Amos turned back to his brother. “Why don’t you start at the top and tell us what you know about this new money guy?”

CHAPTER34

The next morning, Jenna woke with the sense that a band of tension and fear had become wrapped around her body during the night. It was still there when she parked in front of Noah’s farmhouse at a quarter past six. Not a dominating force. But strong enough to drive a wedge between her and the man who smiled as he approached.

Noah must have noticed her distance, for he stowed his smile away and simply asked if she wanted a coffee for the road. When she declined, he held the door to his pickup, slipped behind the wheel, started south, and did not speak again until they joined the interstate below San Lu. And then it was only to ask if everything was okay.

She did not like how the tension seemed in control of both her and the pickup’s atmosphere. She leaned against the door, trying to come to terms with her internal state, asking herself repeatedly the same question she had woken to repeatedly during the night: What did she actually want?

The answer was clear enough, though it frightened her to state it, even mentally. She wanted to love this man.

And she wanted to do so safely.

She wasn’t after some sort of fairy-tale perfection. She simply wanted to know one thing. Could she rely on Noah not to run away again, give in to his own night terrors and break things off?

“Jenna?”

She knew it was time to speak, and said the first thing that came to mind. “I was thinking about Dino. You remember what my patients often said about time?”

“Sure. They thought they’d have more of it. I can’t tell you how often I’ve circled back to that.”

“Dino put it differently. The one occasion I pressed him about keeping his family outside the gates, he told me that time is a currency you’ve got stashed in a secret account. You can only spend it once. When it’s gone, it’s gone and it’s never coming back. Your only choice is, how to spend it well.”

Noah drove almost twenty miles down the freeway before responding. “I like the man’s thought process. I’m not able to agree with his actions. How often was the guy married?”

“Just the one time, according to Zia’s contact with the FBI. Dino arrived here with a wife and young daughter. A year or so later, she died in childbirth. He never remarried.”

“So, just the two daughters. And their children. From them, there’s not a single relative who loved him. Who wants to be with him for any other reason than to grab their share of his loot.”

She nodded. “Exactly what I thought. And didn’t say.”

“That’s sad.” Another five miles, ten, the only sound coming from the wheels drumming along the highway. Then, “He needed secrecy to stay safe. But it’s hard not to think this same attitude kept his family from ever getting close. I wonder if he was even aware of this.”

“I wondered too.”

“And?”

“I think he was proud of his secrets. Not just proud of staying safe. Proud of being his own man.

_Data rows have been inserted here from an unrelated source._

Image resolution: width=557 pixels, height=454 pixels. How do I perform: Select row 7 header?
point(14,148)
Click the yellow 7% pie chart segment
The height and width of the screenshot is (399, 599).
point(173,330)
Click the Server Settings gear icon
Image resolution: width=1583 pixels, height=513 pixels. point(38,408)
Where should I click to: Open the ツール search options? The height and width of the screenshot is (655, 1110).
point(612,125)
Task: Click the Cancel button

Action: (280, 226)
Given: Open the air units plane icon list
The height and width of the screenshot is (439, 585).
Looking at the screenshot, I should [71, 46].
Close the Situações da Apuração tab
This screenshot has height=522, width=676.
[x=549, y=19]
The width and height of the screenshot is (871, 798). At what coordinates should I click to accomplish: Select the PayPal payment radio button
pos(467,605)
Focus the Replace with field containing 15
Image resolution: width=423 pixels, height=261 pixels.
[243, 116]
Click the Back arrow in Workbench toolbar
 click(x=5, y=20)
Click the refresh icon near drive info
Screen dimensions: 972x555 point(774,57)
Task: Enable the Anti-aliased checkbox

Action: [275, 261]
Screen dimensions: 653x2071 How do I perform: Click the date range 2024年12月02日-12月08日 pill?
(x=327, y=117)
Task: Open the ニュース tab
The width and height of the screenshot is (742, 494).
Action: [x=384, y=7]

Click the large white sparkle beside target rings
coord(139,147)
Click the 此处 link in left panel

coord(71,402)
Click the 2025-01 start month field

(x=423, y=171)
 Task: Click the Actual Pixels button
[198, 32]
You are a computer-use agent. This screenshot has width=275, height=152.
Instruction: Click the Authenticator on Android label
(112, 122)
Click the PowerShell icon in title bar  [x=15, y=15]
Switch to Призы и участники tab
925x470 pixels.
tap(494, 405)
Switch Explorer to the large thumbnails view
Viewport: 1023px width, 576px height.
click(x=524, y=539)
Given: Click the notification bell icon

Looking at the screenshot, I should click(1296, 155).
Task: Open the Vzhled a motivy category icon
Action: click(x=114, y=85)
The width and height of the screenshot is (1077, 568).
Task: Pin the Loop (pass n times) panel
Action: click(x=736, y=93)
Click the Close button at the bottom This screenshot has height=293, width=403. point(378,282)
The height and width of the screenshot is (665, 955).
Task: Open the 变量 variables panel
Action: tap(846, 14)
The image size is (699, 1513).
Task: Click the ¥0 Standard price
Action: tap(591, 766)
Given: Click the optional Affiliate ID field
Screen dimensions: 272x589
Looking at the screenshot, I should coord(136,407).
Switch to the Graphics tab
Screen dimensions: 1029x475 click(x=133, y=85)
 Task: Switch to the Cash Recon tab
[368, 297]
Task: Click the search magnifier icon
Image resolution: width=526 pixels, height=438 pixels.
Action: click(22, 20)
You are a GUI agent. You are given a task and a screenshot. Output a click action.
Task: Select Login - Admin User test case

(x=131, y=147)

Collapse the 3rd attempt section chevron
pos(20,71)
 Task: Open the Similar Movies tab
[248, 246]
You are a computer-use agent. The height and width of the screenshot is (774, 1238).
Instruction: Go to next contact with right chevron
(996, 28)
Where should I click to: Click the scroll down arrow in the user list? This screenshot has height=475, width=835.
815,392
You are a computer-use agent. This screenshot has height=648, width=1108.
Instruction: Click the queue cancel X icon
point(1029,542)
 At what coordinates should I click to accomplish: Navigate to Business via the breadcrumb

He was the most fiercely independent person I’ve ever known. I liked him. But being his friend meant accepting him for who he was.”

“Secrecy was what made him who he was.” Noah’s voice dropped a solemn octave. “For better or worse.”

“Why does that make you sad?”

“Not sad. Not really. More ashamed.” He glanced over. “I wasn’t aware of what I let dominate my internal state. I ran away from knowing. I’m sorry it hurt you.”

Jenna found the knot of tension tying her to the side door gradually beginning to unravel. “What’s going to keep you from doing it again?”

She actually saw him shudder. “That frightens me. And worries me. So much.”